はじめに
この記事では,フェルミオンの第二量子化について説明する。ボゾンのケースについての項に目を通していることを前提とするため,そちらで説明したことを改めて詳しく説明しなおすことはしない。
粒子の入れ替え
フェルミオンの場合,粒子交換について反対称であるため,少し取り扱いが変ってくる。
例えば,状態$1$から$i-1$まで粒子が詰まっているが,それ以降の状態を占有する粒子はいない状態を考える。
このときの状態は
\begin{align}
|1_1,1_2,...,1_{i-1},0_i,0_{i+1},...\rangle
=
\hat{a}^\dagger_1 \hat{a}^\dagger_2...\hat{a}^\dagger_{i-1}
|0\rangle
\end{align}
と書ける。
そして,これに$\hat{a}^\dagger_i$を演算した結果は
\begin{align}
\hat{a}^\dagger_i
\hat{a}^\dagger_1 \hat{a}^\dagger_2...\hat{a}^\dagger_{i-1}
|0\rangle
=
|1_i, 1_1,1_2,...1_{i-1},0_{i+1},...\rangle
\end{align}
である。
状態数のラベル順に表すためには,$i-1$回の入れ替えをする必要があるため,入れ替えごとに$-1$がかかり
\begin{align}
\label {perm}
\hat{a}^\dagger_i
\hat{a}^\dagger_1 \hat{a}^\dagger_2...\hat{a}^\dagger_{i-1}
|0\rangle
=
(-1)^{i-1} |1_1,1_2,...,1_{i-1},1_i,0_{i+1},...\rangle
\end{align}
となる。
では,状態$1$から$i-1$の間にも,占有されていない状態がある場合はどうか。
この場合,必要な入れ替えの回数は,(\ref{perm})の場合のより空いている状態の数だけ少なくなる。
この必要な回数を一般的な形に表すのに,フェルミオンの占有数$N_i$は$0$か$1$しかとりえないという性質が有用になる。
\begin{align}
\label {sumN}
\sum (i,j) \equiv
\sum_{n=i}^{j} N_n
\end{align}
という和を定義し
\begin{align}
\sum (1,i-1) =
\sum_{n=1}^{i-1} N_n
\end{align}
という和をとってやれば,$1$から$i-1$番目の状態のうちで,占有されている状態の数が与えられる。
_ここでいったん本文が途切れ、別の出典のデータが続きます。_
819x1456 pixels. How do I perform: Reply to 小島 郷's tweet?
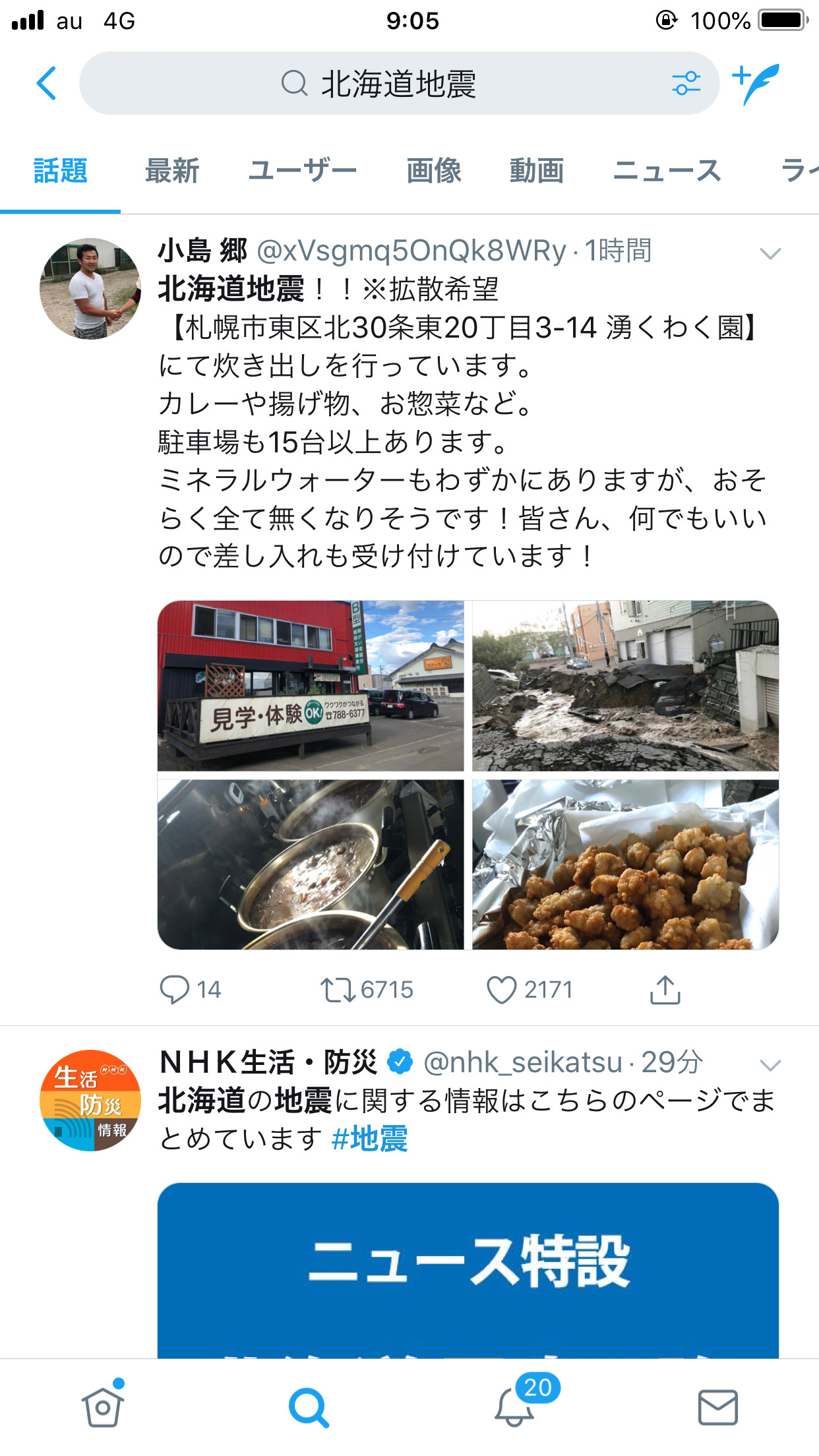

よって,(\ref{perm})を一般化した表現として
\begin{align}
\label {-1rel}
\hat{a}^\dagger_i
|0_i \rangle
=
(-1)^{\sum (1,i-1)} |1_i \rangle
\end{align}
が得られる。
(\ref{sumN})は,$i=j, \ j\pm1$のときは,$0$であるとする。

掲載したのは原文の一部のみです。